(Excerpt from a dataset)

◆ ◆ ◆ ◆

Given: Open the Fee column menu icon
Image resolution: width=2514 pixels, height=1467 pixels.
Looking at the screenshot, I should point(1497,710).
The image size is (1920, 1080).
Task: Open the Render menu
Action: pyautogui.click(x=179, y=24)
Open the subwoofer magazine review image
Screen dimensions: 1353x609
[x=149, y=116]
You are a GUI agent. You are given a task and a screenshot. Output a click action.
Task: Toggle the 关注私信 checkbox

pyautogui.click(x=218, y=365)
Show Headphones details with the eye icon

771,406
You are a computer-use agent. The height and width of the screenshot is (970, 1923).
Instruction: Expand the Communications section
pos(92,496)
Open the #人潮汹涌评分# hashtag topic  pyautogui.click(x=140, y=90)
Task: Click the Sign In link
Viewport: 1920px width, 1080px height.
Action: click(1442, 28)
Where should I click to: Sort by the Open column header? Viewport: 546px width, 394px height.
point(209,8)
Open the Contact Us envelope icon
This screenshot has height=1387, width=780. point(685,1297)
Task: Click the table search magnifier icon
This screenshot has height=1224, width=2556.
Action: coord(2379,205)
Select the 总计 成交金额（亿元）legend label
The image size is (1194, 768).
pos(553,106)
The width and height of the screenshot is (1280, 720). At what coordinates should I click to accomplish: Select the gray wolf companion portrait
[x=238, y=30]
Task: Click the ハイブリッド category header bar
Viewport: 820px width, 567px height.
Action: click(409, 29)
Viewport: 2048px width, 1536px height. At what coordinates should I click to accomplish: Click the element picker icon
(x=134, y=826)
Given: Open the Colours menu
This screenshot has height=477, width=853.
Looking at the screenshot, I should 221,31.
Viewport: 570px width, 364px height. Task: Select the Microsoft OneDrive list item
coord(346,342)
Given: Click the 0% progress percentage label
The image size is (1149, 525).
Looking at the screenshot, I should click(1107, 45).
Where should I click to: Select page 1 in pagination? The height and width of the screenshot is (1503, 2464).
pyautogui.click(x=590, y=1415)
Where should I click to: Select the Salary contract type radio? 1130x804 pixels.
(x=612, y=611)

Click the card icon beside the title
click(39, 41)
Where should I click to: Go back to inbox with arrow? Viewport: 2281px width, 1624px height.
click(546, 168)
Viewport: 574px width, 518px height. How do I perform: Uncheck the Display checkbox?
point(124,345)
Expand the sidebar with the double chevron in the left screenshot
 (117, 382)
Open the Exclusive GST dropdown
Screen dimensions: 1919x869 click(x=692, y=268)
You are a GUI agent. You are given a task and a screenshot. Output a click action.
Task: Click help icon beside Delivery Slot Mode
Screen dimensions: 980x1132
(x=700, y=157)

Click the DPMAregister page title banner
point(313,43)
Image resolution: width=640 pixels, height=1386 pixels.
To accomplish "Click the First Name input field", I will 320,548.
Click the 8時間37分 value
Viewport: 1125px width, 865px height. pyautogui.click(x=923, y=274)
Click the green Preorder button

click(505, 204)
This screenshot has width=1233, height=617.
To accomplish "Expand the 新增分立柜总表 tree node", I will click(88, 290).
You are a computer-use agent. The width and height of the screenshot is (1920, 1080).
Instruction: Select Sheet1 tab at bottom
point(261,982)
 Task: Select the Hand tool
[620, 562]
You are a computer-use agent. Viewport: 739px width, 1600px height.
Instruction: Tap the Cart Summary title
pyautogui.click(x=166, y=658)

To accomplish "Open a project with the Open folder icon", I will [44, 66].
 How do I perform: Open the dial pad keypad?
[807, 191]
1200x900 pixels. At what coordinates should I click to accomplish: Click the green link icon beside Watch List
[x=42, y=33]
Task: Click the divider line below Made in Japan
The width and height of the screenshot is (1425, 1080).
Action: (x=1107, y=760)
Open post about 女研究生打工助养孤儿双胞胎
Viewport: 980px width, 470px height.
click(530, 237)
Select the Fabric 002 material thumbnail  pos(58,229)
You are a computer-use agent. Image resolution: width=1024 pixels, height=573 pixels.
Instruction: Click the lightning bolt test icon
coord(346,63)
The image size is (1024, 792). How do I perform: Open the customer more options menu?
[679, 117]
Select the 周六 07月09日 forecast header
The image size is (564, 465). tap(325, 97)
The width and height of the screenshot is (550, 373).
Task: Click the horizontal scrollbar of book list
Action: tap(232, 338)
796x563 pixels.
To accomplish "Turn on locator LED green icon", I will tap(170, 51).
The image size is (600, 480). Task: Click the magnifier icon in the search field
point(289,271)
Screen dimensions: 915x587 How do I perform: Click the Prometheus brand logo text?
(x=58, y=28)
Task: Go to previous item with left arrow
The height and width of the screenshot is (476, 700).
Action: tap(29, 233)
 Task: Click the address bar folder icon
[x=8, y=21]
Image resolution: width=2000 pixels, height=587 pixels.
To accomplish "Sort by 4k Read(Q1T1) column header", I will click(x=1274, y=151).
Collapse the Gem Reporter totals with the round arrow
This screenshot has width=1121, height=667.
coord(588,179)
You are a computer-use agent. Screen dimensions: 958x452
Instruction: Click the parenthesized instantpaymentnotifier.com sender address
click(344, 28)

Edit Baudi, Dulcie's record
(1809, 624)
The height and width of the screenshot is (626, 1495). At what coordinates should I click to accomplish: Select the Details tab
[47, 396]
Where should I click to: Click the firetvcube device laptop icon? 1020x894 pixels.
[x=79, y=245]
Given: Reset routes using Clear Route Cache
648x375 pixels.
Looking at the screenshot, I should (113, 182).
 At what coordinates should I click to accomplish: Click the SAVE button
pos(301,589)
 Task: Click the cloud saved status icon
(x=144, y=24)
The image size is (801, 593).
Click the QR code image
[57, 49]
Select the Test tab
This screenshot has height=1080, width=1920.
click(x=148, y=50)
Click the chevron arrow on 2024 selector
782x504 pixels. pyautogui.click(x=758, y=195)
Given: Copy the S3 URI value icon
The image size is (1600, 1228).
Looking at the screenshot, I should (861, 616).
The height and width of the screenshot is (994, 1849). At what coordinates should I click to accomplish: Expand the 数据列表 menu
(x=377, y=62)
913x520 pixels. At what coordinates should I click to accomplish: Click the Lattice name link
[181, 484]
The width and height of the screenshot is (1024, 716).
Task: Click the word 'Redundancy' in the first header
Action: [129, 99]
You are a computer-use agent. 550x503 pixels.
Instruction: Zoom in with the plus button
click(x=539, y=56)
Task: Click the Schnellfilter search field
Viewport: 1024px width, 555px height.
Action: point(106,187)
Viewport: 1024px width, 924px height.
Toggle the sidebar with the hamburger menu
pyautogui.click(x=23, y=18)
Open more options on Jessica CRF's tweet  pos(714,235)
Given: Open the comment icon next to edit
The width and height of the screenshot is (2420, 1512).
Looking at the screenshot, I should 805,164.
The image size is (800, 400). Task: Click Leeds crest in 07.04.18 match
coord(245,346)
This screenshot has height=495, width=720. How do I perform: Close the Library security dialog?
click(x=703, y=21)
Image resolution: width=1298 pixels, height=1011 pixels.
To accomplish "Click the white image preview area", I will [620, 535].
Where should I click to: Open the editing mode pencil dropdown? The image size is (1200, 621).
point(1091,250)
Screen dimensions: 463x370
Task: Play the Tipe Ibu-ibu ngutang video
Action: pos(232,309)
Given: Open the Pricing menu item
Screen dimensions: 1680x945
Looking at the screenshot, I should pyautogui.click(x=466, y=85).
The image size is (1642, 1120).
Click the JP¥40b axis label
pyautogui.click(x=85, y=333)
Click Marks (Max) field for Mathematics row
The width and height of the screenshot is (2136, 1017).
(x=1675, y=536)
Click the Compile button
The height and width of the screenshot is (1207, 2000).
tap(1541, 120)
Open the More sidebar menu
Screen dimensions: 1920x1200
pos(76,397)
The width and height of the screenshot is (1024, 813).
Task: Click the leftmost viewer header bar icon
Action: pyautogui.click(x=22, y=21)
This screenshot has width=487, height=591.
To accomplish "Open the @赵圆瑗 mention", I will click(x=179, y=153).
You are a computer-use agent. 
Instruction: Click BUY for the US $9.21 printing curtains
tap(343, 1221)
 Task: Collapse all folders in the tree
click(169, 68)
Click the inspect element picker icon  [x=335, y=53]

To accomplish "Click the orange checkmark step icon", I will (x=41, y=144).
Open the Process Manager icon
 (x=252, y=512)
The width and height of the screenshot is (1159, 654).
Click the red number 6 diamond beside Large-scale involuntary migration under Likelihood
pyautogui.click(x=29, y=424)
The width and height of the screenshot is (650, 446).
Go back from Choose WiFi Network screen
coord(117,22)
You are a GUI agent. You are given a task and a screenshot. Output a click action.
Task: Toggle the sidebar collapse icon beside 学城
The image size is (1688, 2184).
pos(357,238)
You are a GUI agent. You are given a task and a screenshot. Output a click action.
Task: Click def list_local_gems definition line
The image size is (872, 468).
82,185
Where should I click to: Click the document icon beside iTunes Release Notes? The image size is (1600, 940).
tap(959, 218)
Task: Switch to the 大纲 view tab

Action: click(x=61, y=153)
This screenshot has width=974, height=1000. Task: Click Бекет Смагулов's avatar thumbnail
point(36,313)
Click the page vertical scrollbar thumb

◆ ◆ ◆ ◆

Render everything in the records from the line containing "Given: Click the 0% progress percentage label" down to the line containing "Looking at the screenshot, I should click(1107, 45)." as a Markdown table with the columns Row and Line, leaving out blank lines.

Task solution:
| Row | Line |
|---|---|
| 1 | Given: Click the 0% progress percentage label |
| 2 | The image size is (1149, 525). |
| 3 | Looking at the screenshot, I should click(1107, 45). |